Reading through a text file line by line and checking if that line has a certain string

I am trying to read a text file line by line using Shell Scripting. What I have been doing is

while read line
do
   var1=$(grep -s "Completed" $line)
   var2=$(grep -s "Script Finished" $line)

if[ "$var1" = "$line" ]
   break
else
   if[ "$var2" = "$line" ]
       count='expr $count + 1'
   else
      countinue
   fi
fi
done < file.txt

If you have any suggestions please let me know! I am open to other options because I have been trying to do this way too long.

TO CLARIFY:

I am going through a file line by line (while loop) then I am grepping that line to see if “Completed” is a substring and grepping to see if “Script Finished” is a substring (Grep will set the variable to the whole line). So then when I do the checks if the variable is Completed I want to break out of the while loop if not check if “Script Finished” is a substring so I can increment a counter (I am trying to count how many scripts finished before “Complete”).

CONFUSED ABOUT:

When I do var1=$(grep -s “Completed” $line) why does it find all instances of Completed… I thought if im going through line by line it will only find the instances in that certain line.

EDIT:

I used the awk answer below. All I had to do is remove the {next} statement and it works perfectly.

Thank you

Advertisement

Answer

You have several errors. Plus you may want to consider a tool that is meant to do this kind of thing. awk is one of those tools.

awk '/blah blah/ {exit} 
     /Finished/ {count+=1} 
     {next}
     END{ print count} ' filename

The first line quits when it matches “blah blah” anywhere on the line.

The second line counts the number of “Finished” matches.

The {next} bit is there to keep reading and not print every line – this happens in some versions of awk.

The last line , END {} function, runs when the code completes the file. It displays the value of count.

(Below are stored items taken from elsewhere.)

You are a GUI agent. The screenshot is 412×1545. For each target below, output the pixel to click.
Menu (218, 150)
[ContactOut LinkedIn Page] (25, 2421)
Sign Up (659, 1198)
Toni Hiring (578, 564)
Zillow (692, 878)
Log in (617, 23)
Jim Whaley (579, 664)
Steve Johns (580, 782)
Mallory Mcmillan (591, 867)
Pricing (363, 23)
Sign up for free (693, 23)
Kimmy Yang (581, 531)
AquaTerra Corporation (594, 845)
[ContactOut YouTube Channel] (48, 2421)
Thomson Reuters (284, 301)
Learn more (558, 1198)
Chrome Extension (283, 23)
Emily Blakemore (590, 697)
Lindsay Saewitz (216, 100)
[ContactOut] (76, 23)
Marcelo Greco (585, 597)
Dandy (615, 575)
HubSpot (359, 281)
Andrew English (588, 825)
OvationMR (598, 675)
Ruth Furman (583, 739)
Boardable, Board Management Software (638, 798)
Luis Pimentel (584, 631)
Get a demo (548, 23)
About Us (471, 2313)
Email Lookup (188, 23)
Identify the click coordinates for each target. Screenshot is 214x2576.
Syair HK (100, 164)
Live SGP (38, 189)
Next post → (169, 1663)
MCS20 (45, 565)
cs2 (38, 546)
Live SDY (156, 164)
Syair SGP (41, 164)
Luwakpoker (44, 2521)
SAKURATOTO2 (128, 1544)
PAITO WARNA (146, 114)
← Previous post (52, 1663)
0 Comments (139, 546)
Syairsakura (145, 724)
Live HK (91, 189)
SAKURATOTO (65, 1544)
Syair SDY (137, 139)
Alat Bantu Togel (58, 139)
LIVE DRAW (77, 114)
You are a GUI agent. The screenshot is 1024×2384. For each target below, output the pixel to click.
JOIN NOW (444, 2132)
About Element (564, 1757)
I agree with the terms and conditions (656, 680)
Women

I chose the awk approach rather than trying to fix logic and syntax errors in the shell script. If you need that kind of help consider playing almost every block (or line) of code all by itself on the command line. I am assuming you used bash.

Errors examples

-eq to compare strings, use =, example:  [ "$var" = "something" ]
$(var1) should be either "${var1}" or "$var1" lines 4 and 8

grep returns a whole line, are you testing “blah blah” and expecting just and only just “blah blah” as the entire result?